A common mistake is forgetting to handle the first row and column as special cases. Some developers might incorrectly try to access dp[i-1][j] or dp[i][j-1] when i=0 or j=0, leading to index out of bounds errors or incorrect logic.

Incorrect approach:

# Wrong: Doesn't handle edge cases
for i in range(rows):
    for j in range(cols):
        if matrix[i][j] == 1:
            dp[i][j] = min(dp[i-1][j-1], dp[i-1][j], dp[i][j-1]) + 1
            # This fails when i=0 or j=0!

Correct approach:

# Right: Explicitly handles first row and column
if matrix[i][j] == 1:
    if i == 0 or j == 0:
        dp[i][j] = 1
    else:
        dp[i][j] = min(dp[i-1][j-1], dp[i-1][j], dp[i][j-1]) + 1

2. Space Optimization Confusion

When attempting to optimize space from O(m×n) to O(n) by using only one or two rows, developers often mix up the previous row's values with the current row's values, leading to incorrect calculations.

Problematic space-optimized version:

# Wrong: Overwrites values needed for future calculations
dp = [0] * cols
for i in range(rows):
    for j in range(cols):
        if matrix[i][j] == 1:
            if i == 0 or j == 0:
                dp[j] = 1
            else:
                # dp[j-1] is from current row, dp[j] is from previous row
                # but we need diagonal value which gets lost!
                dp[j] = min(???, dp[j], dp[j-1]) + 1

Correct space-optimized approach:

# Right: Keep track of diagonal value separately
dp = [0] * cols
for i in range(rows):
    prev_diagonal = 0
    for j in range(cols):
        temp = dp[j]  # Save current value before updating
        if matrix[i][j] == 1:
            if i == 0 or j == 0:
                dp[j] = 1
            else:
                dp[j] = min(prev_diagonal, dp[j], dp[j-1]) + 1
        else:
            dp[j] = 0
        prev_diagonal = temp  # Update diagonal for next iteration
        total_squares += dp[j]

3. Misunderstanding the DP Value Meaning

Some developers mistakenly think dp[i][j] represents the total count of squares ending at (i,j) rather than the side length of the largest square. This leads to incorrect accumulation logic.

Wrong interpretation:

# Incorrect: Treating dp[i][j] as count instead of side length
dp[i][j] = dp[i-1][j-1] + dp[i-1][j] + dp[i][j-1] + 1  # Wrong formula!
total_squares = dp[rows-1][cols-1]  # Wrong accumulation!

Correct understanding:

# Right: dp[i][j] is the side length, not the count
dp[i][j] = min(dp[i-1][j-1], dp[i-1][j], dp[i][j-1]) + 1
total_squares += dp[i][j]  # Add side length (which equals count of squares ending here)

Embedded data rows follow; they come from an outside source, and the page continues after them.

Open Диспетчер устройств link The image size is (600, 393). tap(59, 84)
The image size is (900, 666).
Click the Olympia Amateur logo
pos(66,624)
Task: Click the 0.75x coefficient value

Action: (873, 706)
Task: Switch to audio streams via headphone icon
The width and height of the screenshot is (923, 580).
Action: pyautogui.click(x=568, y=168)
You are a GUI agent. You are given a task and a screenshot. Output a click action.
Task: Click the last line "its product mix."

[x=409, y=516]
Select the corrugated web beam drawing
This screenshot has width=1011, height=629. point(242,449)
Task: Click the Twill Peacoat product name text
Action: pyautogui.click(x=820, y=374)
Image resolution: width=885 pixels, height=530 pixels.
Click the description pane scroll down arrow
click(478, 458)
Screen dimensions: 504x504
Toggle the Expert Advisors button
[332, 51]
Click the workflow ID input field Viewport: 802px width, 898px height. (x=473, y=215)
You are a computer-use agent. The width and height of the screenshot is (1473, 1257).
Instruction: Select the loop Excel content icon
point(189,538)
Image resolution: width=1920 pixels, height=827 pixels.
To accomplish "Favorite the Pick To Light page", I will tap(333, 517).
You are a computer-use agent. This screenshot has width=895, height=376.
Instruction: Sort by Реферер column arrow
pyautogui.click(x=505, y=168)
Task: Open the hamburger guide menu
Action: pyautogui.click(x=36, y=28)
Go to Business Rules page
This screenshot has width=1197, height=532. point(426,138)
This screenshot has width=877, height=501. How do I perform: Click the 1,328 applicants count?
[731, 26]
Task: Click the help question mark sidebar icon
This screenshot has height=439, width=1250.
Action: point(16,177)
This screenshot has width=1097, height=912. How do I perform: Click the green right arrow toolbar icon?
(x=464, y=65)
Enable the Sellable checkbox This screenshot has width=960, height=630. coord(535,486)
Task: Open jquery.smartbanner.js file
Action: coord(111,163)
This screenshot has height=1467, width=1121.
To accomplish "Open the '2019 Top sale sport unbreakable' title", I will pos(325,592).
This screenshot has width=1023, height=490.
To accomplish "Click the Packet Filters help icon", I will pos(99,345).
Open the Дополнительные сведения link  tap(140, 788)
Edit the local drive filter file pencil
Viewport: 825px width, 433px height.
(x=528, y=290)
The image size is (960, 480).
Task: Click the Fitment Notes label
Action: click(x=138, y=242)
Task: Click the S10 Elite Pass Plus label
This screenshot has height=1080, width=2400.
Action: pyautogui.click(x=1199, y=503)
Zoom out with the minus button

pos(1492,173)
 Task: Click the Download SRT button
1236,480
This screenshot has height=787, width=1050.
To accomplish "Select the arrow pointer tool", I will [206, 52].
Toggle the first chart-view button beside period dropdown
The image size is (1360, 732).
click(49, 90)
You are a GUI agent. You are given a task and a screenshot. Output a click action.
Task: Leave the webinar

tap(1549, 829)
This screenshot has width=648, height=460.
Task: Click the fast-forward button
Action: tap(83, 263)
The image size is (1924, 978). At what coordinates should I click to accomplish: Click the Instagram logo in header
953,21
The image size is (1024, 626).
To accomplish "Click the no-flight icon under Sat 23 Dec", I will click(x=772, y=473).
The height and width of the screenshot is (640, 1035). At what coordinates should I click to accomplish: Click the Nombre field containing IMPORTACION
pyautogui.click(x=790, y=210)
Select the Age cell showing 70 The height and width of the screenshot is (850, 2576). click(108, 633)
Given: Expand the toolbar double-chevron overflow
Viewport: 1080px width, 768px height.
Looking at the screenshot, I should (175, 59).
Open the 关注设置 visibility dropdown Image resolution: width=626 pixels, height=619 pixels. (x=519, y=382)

4. Forgetting to Handle Zero Values

A subtle pitfall is not properly resetting dp[i][j] to 0 when matrix[i][j] = 0. While the provided solution skips these cells (which implicitly keeps them at 0), explicitly setting them can prevent bugs when modifying the code.

More explicit and safer:

if matrix[i][j] == 0:
    dp[i][j] = 0  # Explicitly set to 0 for clarity
    continue

These pitfalls highlight the importance of understanding the DP state definition, properly handling boundary conditions, and being careful when optimizing for space complexity.